● Exercise requirements
Retype everything from the line containing "Click green checkmark" down to the line containing "(x=349, y=455)", keeping both of those lines, and leave the pictures out of your answer.

● Material provided
......

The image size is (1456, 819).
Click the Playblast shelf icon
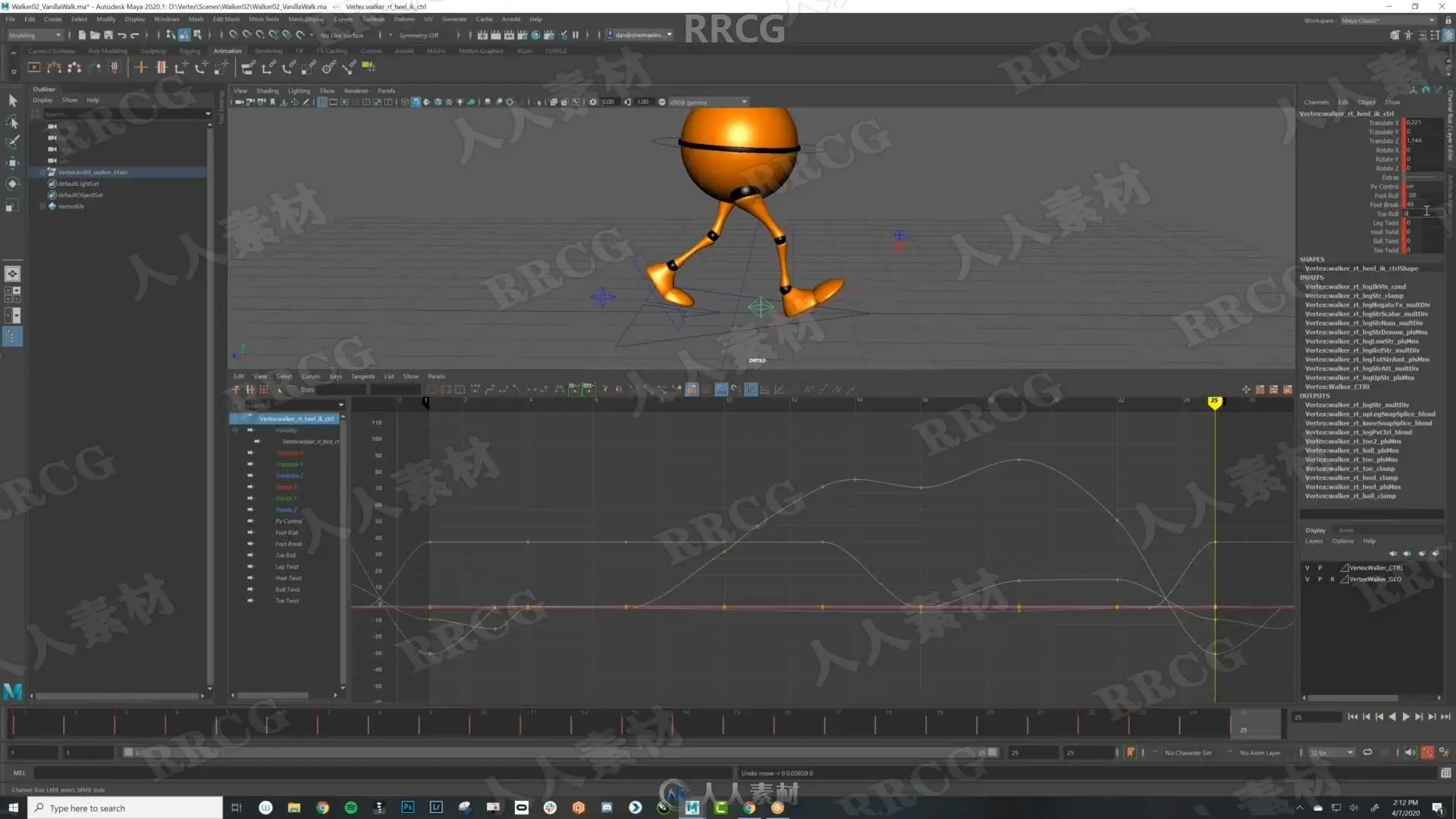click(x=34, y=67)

......

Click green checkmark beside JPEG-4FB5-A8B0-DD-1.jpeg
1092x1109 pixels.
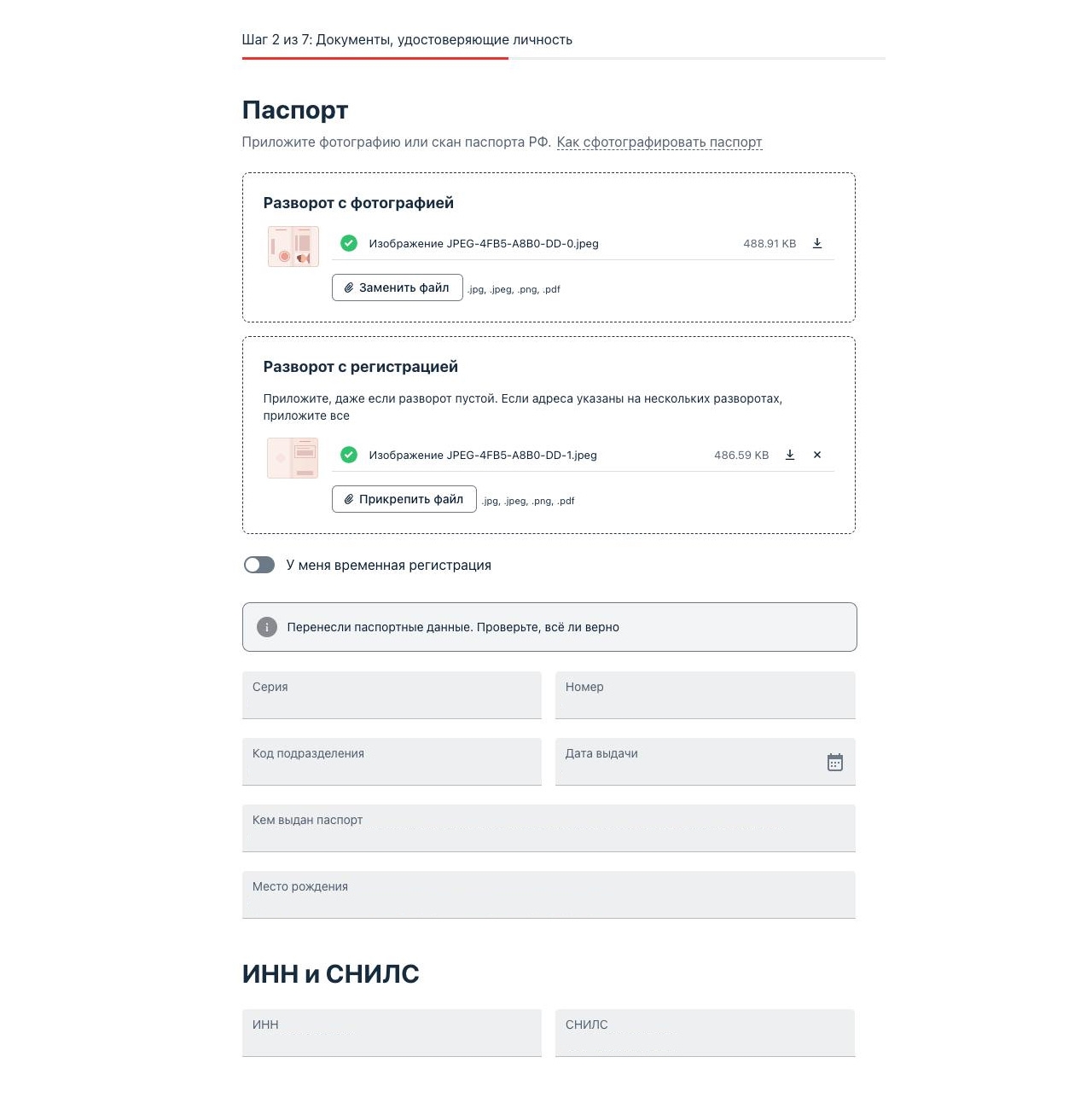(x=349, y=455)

......

● Solution for this exercise
Click green checkmark beside JPEG-4FB5-A8B0-DD-1.jpeg
1092x1109 pixels.
(x=349, y=455)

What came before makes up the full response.